The more important aspect of muscle building is: having a well-designed resistance training program, eating a high-calorie diet rich in protein, and ensuring you’re getting 8+ hours of sleep each night.
Creatine alone doesn’t build muscle and you don’t need it to build muscle. Only once incorporated alongside resistance training and recovery protocols like nutrition and sleep, will you see the benefit of creatine supplementation.
Below I’m going to discuss how to build muscle without creatine supplementation, as well as when it may be worthwhile to consider to expedite your goals. Here’s what I’ll cover:
- What Is Creatine & How Does It Work?
- Is Creatine Necessary For Muscle Growth?
- Does Creatine Help You Build Muscle Faster?
- Valid Reasons NOT To Take Creatine
- 5 Things To Do To Build Muscle Without Creatine
- When To Start Considering Supplementing With Creatine
What Is Creatine & How Does It Work
Creatine is an amino acid that your body produces naturally, with 95% stored in your muscles and the rest found in your brain and renal system (kidneys & bladder).

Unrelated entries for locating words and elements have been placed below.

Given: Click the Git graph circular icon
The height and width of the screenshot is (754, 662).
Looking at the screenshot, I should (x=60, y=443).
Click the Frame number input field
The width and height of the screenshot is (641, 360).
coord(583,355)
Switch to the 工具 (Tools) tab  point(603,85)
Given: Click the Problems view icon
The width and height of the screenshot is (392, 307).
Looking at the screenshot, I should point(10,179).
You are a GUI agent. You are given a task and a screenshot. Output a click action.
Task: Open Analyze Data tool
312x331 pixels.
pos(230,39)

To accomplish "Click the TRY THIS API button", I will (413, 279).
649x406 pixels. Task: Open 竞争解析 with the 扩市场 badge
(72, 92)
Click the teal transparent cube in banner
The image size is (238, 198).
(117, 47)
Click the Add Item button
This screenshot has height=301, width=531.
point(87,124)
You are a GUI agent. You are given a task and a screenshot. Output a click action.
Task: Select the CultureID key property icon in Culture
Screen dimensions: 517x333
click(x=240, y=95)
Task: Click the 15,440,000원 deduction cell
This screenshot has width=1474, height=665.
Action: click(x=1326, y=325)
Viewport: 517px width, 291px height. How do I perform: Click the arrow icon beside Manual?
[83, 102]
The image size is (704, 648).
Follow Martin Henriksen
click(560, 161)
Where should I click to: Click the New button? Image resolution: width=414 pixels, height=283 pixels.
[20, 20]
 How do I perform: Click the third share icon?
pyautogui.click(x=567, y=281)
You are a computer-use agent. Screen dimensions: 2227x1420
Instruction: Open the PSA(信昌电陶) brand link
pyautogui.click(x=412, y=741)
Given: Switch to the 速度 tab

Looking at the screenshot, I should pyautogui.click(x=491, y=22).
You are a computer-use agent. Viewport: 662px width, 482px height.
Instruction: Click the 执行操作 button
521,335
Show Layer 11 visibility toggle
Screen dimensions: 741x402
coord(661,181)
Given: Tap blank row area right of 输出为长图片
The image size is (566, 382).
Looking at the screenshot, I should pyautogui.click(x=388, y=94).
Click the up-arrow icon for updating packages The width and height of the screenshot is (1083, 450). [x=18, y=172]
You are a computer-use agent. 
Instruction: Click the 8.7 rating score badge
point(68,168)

When you use creatine supplements, you elevate creatine stores in your muscles to a point of complete saturation, which means that your muscles are full of creatine and wouldn’t be able to handle any more.
These creatine stores are then used to produce a form of energy currency that helps the body perform better. Through this process you are able to work harder and require less recovery during your training sessions, promoting proven strength gains and lean muscle growth.
- Learn more about creatine in the article Most Common Types of Creatine.
But, Is Creatine Necessary For Muscle Growth?
Creatine isn’t necessary for muscle growth. In fact, many people for many years have successfully built muscle and become stronger without using supplements like creatine.
A lot of people focus on supplementing with creatine before they’ve got a handle on other components of their training that have a more important role in promoting muscle growth.
These are things like:
- Resistance training
- Nutrition
- Sleep
Let’s discuss each of these in more detail below.
Resistance Training
Resistance training is where you’re using resistance (dumbbells, barbells, machines, etc.) against muscle contraction to build its strength and size.
By your body working to overcome a resistance force, like lying down with dumbbells and working to push them up, repeatedly and consistently over time, your muscles become stronger.
Resistance training can look different depending on your fitness goals but common examples strength-building exercises and movements include:
- Free weights – This encompasses many things using dumbbells, barbells and kettlebells
- Suspension trainers – This will usually hand from a roof, high bar or a door and is a mix of body weight training against gravity
- Weight machines – Popular in commercial gyms, they typically have hydraulics and or adjustable weights, seats and handles for example a leg press machine, leg extension or hamstring curl.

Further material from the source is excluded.